David Traxel explica las razones por las que 1898 fue el año que allanó el camino hacia el siglo XX. Sir Joseph John Thomson comenzó entonces a desentrañar los secretos del átomo, un trabajo que daría origen a la energía nuclear primero y a Silicon Valley después.
Ese fue, también, el año en el que nacieron mis padres, en lo que era el Silicon Valley de aquella época, Pittsburgh, Pensilvania, entonces capital mundial del acero. Durante los 65 primeros años de este siglo, mis padres fueron testigos del advenimiento de la era de la electricidad y de la transición a la era de la electrónica. Su tiempo de vida acompañó el desarrollo y el uso masivo de la electricidad, el surgimiento y la evolución de la radiofonía, el cine, la aviación y la televisión. Vieron cómo la tecnología cumplía su máxima promesa cuando transportó al hombre a la luna.
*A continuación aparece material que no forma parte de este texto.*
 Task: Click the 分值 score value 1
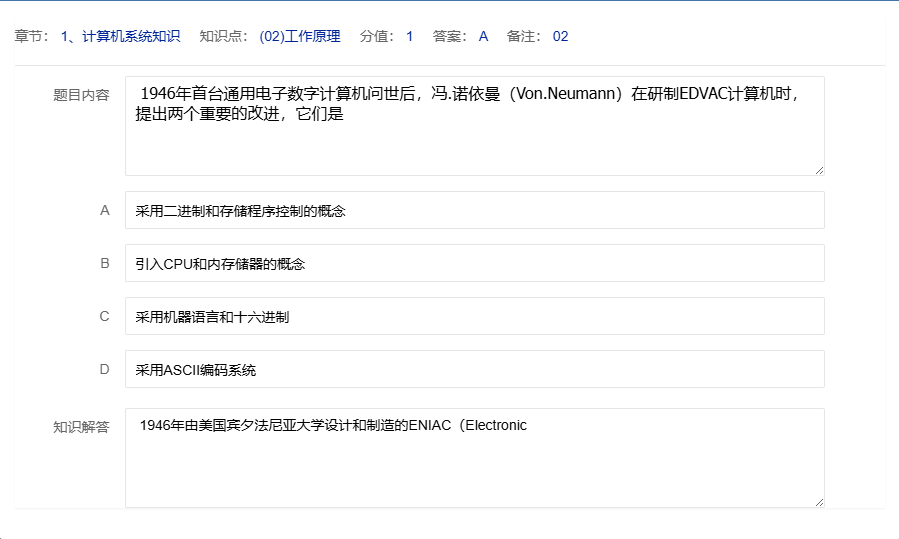(410, 37)

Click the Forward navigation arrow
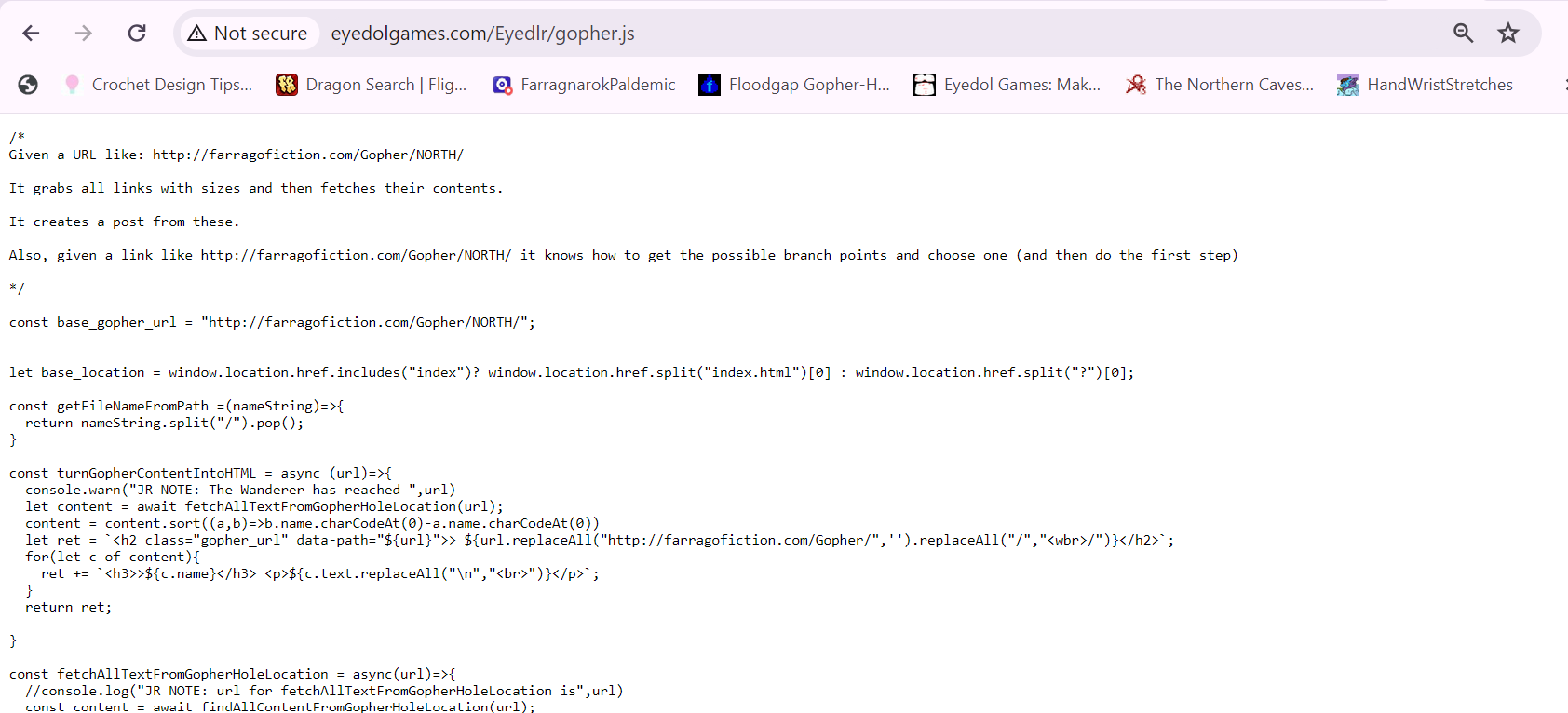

Ya no están conmigo, pero suelo encontrarme dialogando reflexivamente con la visión que mis padres tenían del mundo.
No soy de los que añoran los viejos y buenos tiempos, pero para saber quiénes somos debemos comprender qué camino hemos recorrido.
El sentido de la realidad de mis padres, firmemente arraigado en las certezas
newtonianas, ha sido reemplazado por la visión contemporánea
de lo incierto. El cambio parece tan profundo que es como si el principio de
la incertidumbre de Heisenberg caracterizara hoy a todas las esferas de la observación,
la experiencia, la representación y la teoría.
Un mundo ambiguo
Cuando mis padres eran jóvenes, lo que Einstein hizo por la física,
Freud lo hizo por la psicología, Picasso por el arte, Beckett por el
teatro y Joyce por la literatura. Todos ellos dieron por tierra con los absolutos
clásicos. Sus conceptos cambiaron todos los aspectos de nuestro entorno
social, económico y político. Hoy vivimos en un mundo ambiguo
que es fruto de su creación.
En nuestra vida diaria, siguiendo el mandato del arte y de la ciencia, se ha producido una desestabilización de nuestro sentido del tiempo y el espacio, y se ha socavado la autoridad de las instituciones de todo tipo.
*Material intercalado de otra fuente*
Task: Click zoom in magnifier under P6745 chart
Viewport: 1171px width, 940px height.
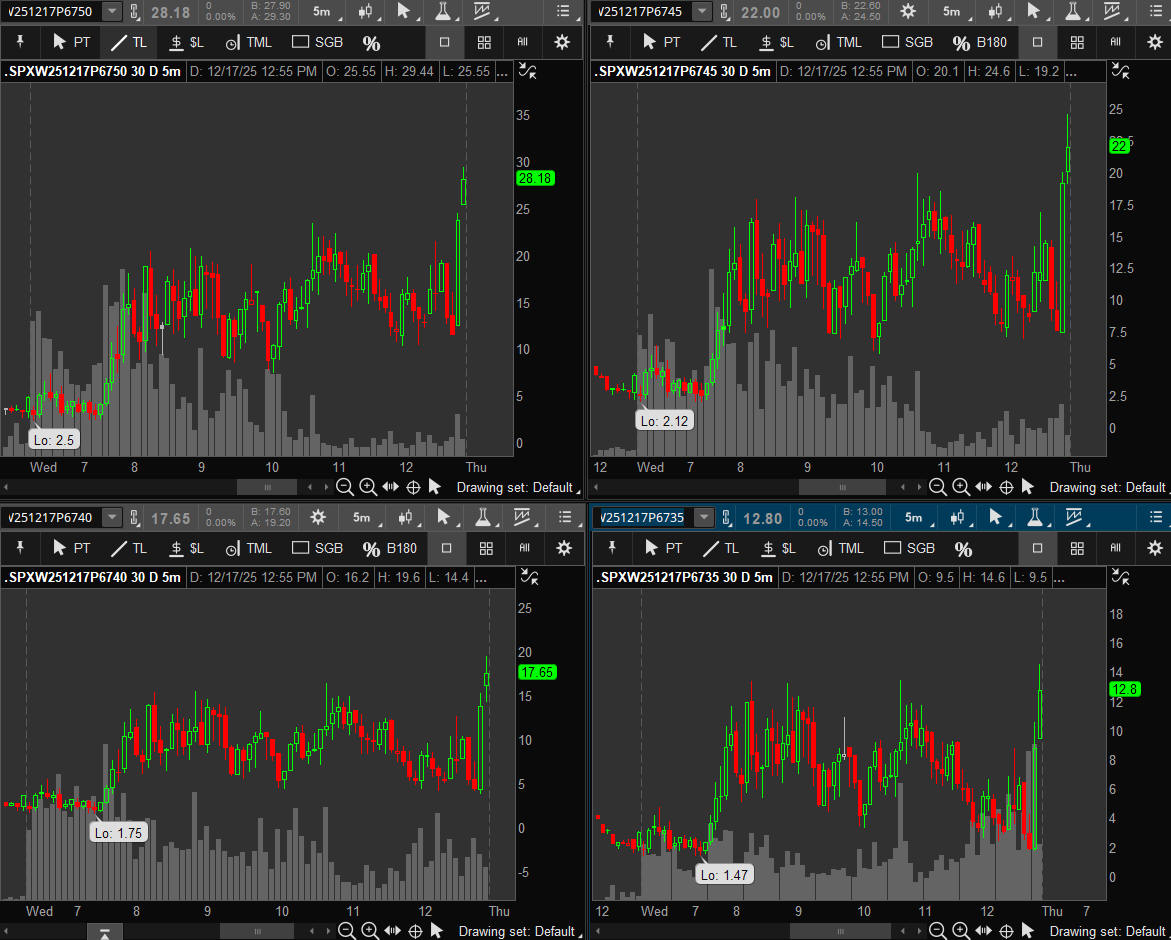Action: (x=960, y=487)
Vivimos en el mundo del ahora, un mundo sin fronteras, con acceso inmediato a la gente y a los hechos del planeta entero, regido por reglas inciertas y marcos de referencia en permanente cambio.
El marco de referencia de mis padres era local. Su vecindario, desde el porche de su casa hasta la iglesia, dominaba gran parte de su experiencia.
Las nuevas tecnologías crearon nuevas experiencias que cambiaron las perspectivas, pero casi siempre con una referencia al pasado estable y previsible. Recuerdo cómo mi padre contaba una y otra vez las historias sobre sus aventuras y las de sus amigos cuando salían de Pittsburgh a bordo de un Ford T.
En uno de esos viajes, llegaron al sur del país y presenciaron el linchamiento
de un negro, sin que nadie les explicara la razón. Esa experiencia tuvo
un profundo impacto en él y, años más tarde, se convirtió
en el primer gerente de su compañía que contrató empleados
afroamericanos.
La vida en formato digital
Hoy cabe preguntarse si las historias de vida que se transmiten de padres a
hijos tendrán el mismo peso si se las envía por correo electrónico,
después de lo cual pueden convertirse casi instantáneamente en
basura digital.
Estamos tan preocupados por estar a tono con el bombardeo de nuevos hechos, nuevos avances y nuevos puntos de vista, que no tenemos tiempo para escuchar hablar del pasado o para reflexionar sobre nuestra historia más reciente; mucho menos para evaluar inteligentemente su importancia.
Cuando los medios digitales permiten la manipulación deliberada del contexto y las imágenes la verdadera identidad de los cantantes en un CD, el largo de piernas de una modelo tergiversan nuestra visión de las cosas. Y ya no nos queda tiempo para aprender a confiar.
Sin embargo, no soy pesimista. La gente todavía lucha por seguir perteneciendo a su propia historia y cultura, aun cuando se conecte con comunidades más grandes a escala global. Aprenderemos a vivir en este mundo de alta velocidad. Aprenderemos a no sobrevalorar ni menospreciar el pasado, el presente o el futuro, sino a asignarle a cada uno su propio peso, entendiéndose por esto la adaptación exitosa a este ansioso momento de nuestra evolución.